The world benefits from people who are prepared to challenge systems and structures that don’t make sense and are unhelpful. But you wouldn’t necessarily enjoy the company of such challenging and provocative personas. Yellow men are similar to Red men in this sense. They are prepared to challenge anything and anyone, and polite mannerisms aren’t going to do this for them. They will confront others with wit, cynicism and vigorous debate. And even when they are not in the middle of the next intellectual debate, their communication manner doesn’t change much. This will quickly make a conversation with a Yellow man deeply uncomfortable for you.
Although Yellow personas may seem to not be aware of what reactions they are getting to their brash statements, don’t be fooled into thinking that this is the case.
They just happen to not care what people think. Your tactful thoughtful character will be appalled by such lack of consideration. You don’t see yourself next to a man who goes about in his life by walking over other people’s feelings and values. On the other hand, a Yellow man is looking for someone who is on his wavelength and would quickly discount your gentle persona as not a good match.

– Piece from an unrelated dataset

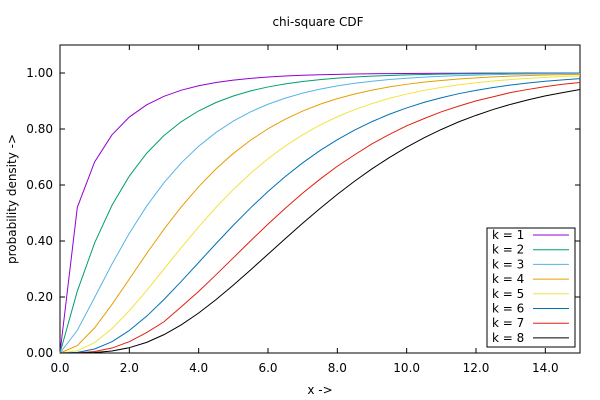 The width and height of the screenshot is (600, 400). Describe the element at coordinates (546, 368) in the screenshot. I see `x-tick-label: 14.0` at that location.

If you overlook those discrepancies in your personalities and remain mesmerised by this guy’s charm and glamorous lifestyle, things are not very likely to get any better. Because this guy’s life moves at a speed of light, there is little time left to develop what you consider a deep emotional connection, there is no space for long meaningful chats or time for enjoying simple things life has to offer. He, in turn, might feel that you’re missing out on the bigger picture by concentrating too much on detail.

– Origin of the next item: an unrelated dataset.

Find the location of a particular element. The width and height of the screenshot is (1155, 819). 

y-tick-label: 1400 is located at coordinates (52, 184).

He has the same carefree attitude to time-keeping. He will be habitually late and won’t even be apologetic about it. In his eyes, it is always an important cause that delayed him. You will find this behaviour not only annoying but also highly disrespectful
His delightfully impulsive ways might invariably spill over and affect his finances, something that you would find very unsettling if your own financial stability was wrapped up with his. Ironically, Yellows tend to make a lot of money because of their drive, persuasiveness and unbendable optimism. But they spend it just as quickly. This is of no concern to them as they know they can make it again, but for you, such instability can be very stressful, especially if there are children involved.
A Yellow guy will find a lot of your character traits to be off the mark of what he’s looking for. You value structure and organisation in your world, this is how you achieve things in life and make things happen. Such a way of life couldn’t be further from what he’s looking for. He is never going to slow down and any attempts to micro-manage him, especially in the early stages of a relationship, will bring down the curtains of this partnership for him. To-do lists and set ways of having things done is not something he will voluntarily allow into his life.
This union is very unlikely to happen in the first place as you will quickly discover that a Yellow guy doesn’t have the substance you are looking for in a partner, and his short attention span will make him quickly leave you behind as he dashes off to embark on his next adventure. If for some wonderful reason you end up dating this guy, be prepared to have your principles and values bent beyond your wildest dreams, and in most scenarios, not in a positive way.